#### Saved entries:
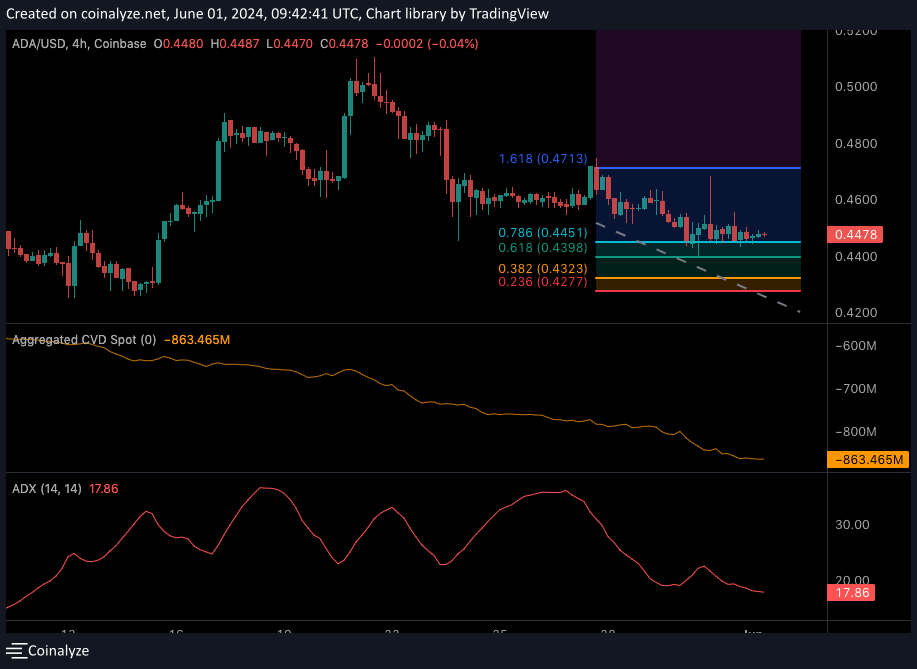Click the red 17.86 ADX value tag
The height and width of the screenshot is (669, 917).
(850, 593)
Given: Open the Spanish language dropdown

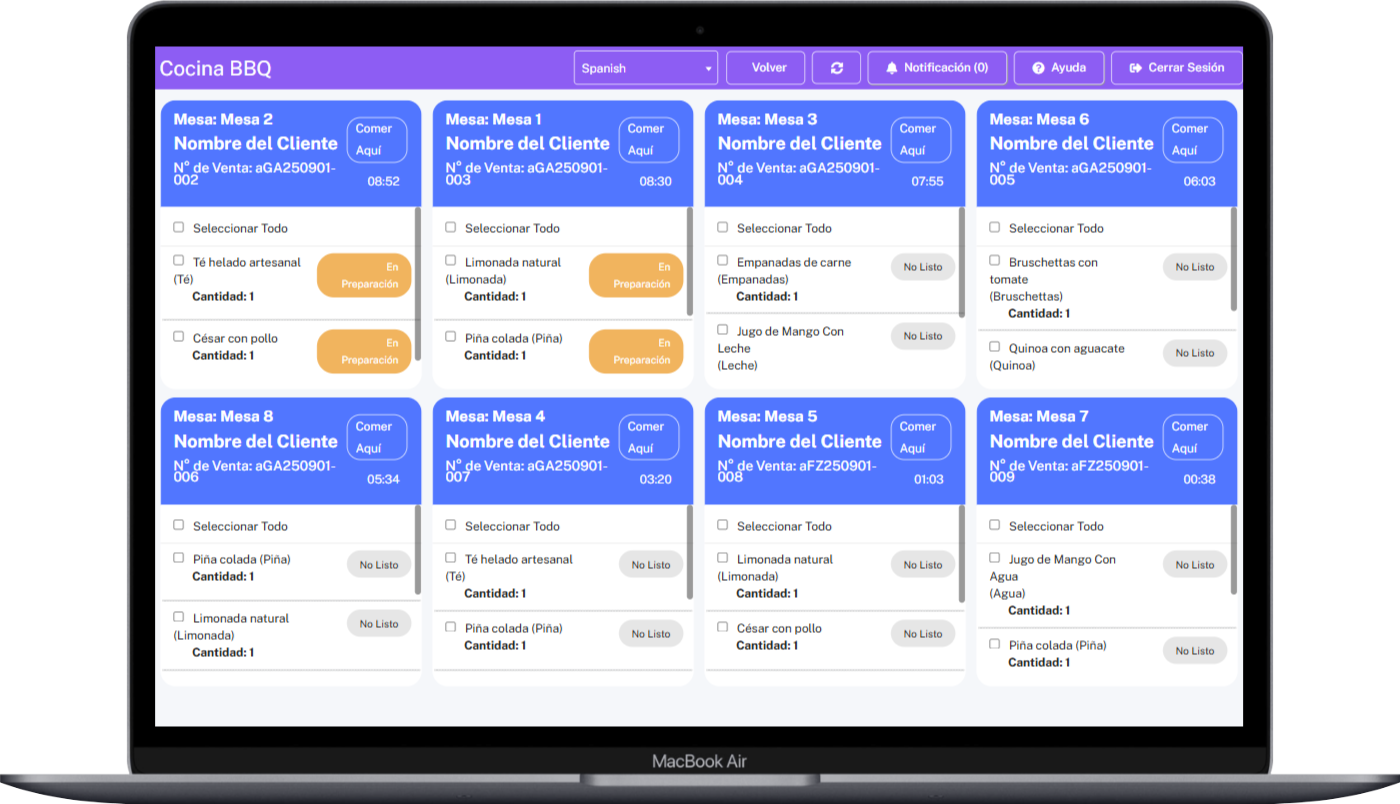Looking at the screenshot, I should pos(645,68).
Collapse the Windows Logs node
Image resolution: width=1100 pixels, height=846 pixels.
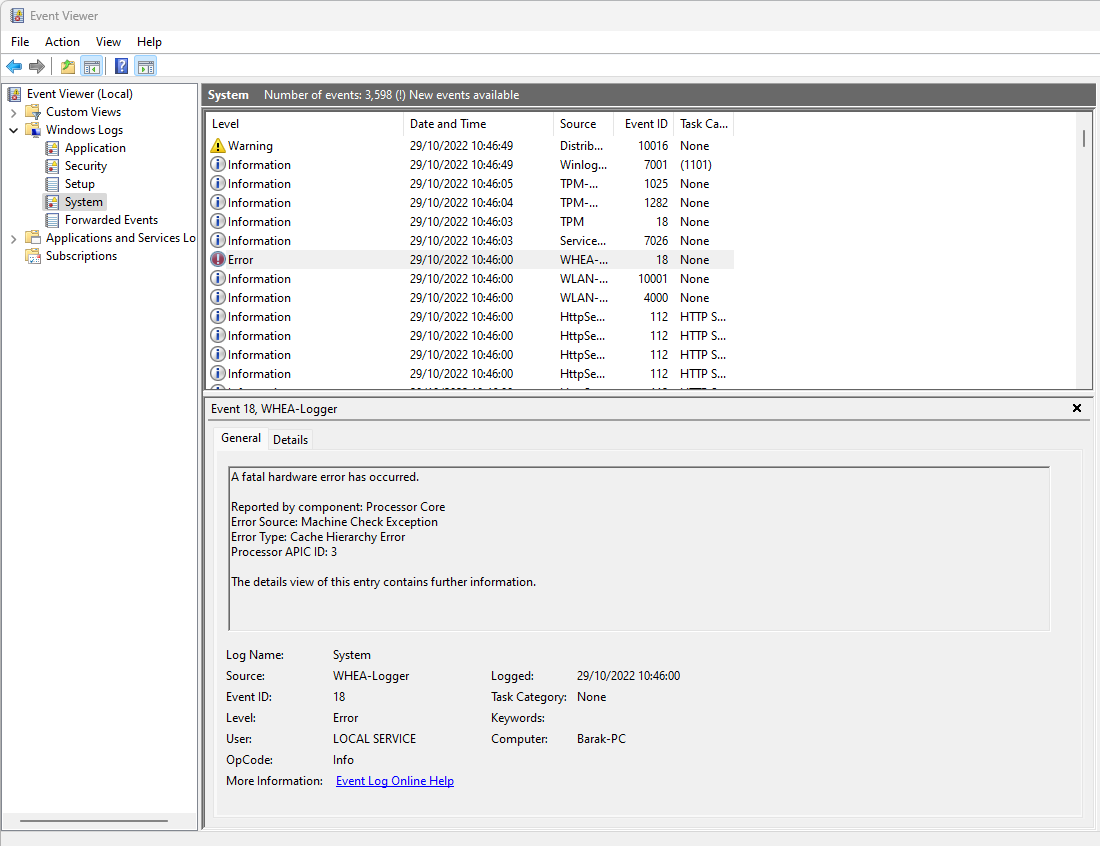13,130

#### What this task involves:
Print only the lines running from the one containing "Given: Open the Spanish language dropdown" to the end of the data above, exactly; include no pictures.

#### Reply:
Given: Open the Spanish language dropdown

Looking at the screenshot, I should pos(645,68).
Collapse the Windows Logs node
Image resolution: width=1100 pixels, height=846 pixels.
13,130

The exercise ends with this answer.